Shift the click coordinates in the answers by adding 41 to each number, and reproduce every line from the one containing "Where should I click to: Click the Rename" to the one containing "point(41,209)", requests included.

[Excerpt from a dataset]
[start]

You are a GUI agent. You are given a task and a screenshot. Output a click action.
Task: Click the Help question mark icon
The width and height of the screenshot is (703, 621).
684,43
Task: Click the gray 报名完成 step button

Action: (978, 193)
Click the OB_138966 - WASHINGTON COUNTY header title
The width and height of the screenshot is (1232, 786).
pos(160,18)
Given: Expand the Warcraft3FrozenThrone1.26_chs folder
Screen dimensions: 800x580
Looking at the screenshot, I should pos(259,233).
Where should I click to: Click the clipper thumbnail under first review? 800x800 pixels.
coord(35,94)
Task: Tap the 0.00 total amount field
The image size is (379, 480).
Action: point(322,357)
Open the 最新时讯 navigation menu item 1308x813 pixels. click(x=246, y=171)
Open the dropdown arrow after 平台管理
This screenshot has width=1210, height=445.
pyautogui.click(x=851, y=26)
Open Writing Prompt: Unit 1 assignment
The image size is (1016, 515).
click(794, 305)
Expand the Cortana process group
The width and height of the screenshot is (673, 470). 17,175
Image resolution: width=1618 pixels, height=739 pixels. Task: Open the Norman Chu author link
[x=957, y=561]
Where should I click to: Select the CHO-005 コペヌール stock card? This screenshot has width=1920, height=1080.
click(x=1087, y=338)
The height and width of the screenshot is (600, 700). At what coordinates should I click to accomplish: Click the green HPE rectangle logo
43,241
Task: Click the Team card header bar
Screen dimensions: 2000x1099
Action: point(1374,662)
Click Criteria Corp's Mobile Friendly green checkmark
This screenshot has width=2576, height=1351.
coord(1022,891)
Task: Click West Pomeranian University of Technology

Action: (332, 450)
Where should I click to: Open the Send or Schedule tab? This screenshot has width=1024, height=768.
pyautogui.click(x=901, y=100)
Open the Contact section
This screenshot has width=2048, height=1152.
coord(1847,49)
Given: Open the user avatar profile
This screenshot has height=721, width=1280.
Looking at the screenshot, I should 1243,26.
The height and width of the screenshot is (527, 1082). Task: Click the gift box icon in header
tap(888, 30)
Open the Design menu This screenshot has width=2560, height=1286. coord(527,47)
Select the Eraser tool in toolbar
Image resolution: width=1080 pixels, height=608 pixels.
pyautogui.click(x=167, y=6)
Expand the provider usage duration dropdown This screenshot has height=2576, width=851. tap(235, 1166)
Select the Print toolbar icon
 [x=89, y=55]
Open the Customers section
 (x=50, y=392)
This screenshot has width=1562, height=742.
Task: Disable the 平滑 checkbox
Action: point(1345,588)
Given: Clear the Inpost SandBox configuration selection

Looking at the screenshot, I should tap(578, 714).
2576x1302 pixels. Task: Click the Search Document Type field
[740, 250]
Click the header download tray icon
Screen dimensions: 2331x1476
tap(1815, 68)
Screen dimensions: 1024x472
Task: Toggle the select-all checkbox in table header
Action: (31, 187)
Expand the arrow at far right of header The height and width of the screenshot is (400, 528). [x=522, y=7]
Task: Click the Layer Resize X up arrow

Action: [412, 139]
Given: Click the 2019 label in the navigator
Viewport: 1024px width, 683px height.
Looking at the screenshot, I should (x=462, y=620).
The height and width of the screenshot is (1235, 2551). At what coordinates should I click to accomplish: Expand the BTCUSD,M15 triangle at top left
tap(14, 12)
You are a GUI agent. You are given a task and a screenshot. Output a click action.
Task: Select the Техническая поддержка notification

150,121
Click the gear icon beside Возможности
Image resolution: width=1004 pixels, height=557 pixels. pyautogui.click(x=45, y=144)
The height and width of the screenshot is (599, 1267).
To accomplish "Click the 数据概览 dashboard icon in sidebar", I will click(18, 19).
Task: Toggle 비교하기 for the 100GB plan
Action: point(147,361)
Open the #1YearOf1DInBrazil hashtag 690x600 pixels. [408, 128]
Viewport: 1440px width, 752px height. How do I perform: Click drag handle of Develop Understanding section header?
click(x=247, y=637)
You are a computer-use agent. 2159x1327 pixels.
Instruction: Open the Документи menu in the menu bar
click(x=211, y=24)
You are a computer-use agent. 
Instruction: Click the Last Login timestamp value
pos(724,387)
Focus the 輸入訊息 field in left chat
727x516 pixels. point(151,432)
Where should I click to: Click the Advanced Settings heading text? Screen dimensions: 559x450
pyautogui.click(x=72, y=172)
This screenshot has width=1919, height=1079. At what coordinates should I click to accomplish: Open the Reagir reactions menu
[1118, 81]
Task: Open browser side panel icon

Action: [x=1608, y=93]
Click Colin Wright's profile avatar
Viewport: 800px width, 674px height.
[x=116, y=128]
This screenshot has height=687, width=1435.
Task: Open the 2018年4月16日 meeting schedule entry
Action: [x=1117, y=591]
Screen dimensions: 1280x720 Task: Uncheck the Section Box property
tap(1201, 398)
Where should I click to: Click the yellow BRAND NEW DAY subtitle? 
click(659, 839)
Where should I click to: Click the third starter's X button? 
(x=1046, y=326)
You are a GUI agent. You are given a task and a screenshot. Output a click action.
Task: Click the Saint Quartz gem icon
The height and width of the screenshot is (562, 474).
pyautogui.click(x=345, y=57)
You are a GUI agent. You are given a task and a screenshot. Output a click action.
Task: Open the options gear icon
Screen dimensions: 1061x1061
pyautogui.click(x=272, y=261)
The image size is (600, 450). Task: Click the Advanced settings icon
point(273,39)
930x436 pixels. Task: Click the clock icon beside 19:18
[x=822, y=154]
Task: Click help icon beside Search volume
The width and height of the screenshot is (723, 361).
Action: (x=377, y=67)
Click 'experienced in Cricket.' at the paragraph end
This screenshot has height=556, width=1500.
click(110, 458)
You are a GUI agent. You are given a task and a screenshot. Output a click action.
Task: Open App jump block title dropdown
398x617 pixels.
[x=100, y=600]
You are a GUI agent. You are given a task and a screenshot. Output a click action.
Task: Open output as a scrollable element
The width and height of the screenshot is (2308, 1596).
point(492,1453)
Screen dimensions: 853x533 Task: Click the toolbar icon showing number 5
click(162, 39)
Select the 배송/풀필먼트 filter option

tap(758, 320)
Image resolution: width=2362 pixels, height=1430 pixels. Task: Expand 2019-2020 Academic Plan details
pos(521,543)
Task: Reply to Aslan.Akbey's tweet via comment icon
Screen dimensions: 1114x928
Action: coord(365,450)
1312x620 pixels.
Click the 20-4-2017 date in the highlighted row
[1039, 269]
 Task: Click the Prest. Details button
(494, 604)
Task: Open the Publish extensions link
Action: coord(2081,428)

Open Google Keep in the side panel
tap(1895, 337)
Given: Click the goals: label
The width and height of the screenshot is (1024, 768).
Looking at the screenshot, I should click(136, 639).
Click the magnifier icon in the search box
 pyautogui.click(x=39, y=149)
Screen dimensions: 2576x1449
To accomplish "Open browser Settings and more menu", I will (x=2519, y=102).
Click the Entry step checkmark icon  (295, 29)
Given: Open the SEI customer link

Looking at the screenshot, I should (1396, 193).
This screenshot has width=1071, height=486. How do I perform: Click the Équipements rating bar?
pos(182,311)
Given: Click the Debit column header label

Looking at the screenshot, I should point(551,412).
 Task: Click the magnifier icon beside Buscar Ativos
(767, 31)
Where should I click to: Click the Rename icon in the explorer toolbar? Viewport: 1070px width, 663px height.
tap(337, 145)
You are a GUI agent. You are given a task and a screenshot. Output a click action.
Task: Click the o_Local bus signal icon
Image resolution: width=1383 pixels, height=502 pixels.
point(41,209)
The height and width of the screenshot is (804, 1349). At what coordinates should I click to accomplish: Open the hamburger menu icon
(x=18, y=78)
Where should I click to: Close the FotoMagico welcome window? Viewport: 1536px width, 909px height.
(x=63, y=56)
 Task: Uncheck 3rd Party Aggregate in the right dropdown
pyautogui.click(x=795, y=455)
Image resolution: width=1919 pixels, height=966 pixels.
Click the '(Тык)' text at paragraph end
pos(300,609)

[end]

- FINISHED EXERCISE:
Where should I click to: Click the Rename icon in the explorer toolbar? Viewport: 1070px width, 663px height.
tap(378, 186)
You are a GUI agent. You are given a task and a screenshot. Output a click action.
Task: Click the o_Local bus signal icon
Image resolution: width=1383 pixels, height=502 pixels.
point(82,250)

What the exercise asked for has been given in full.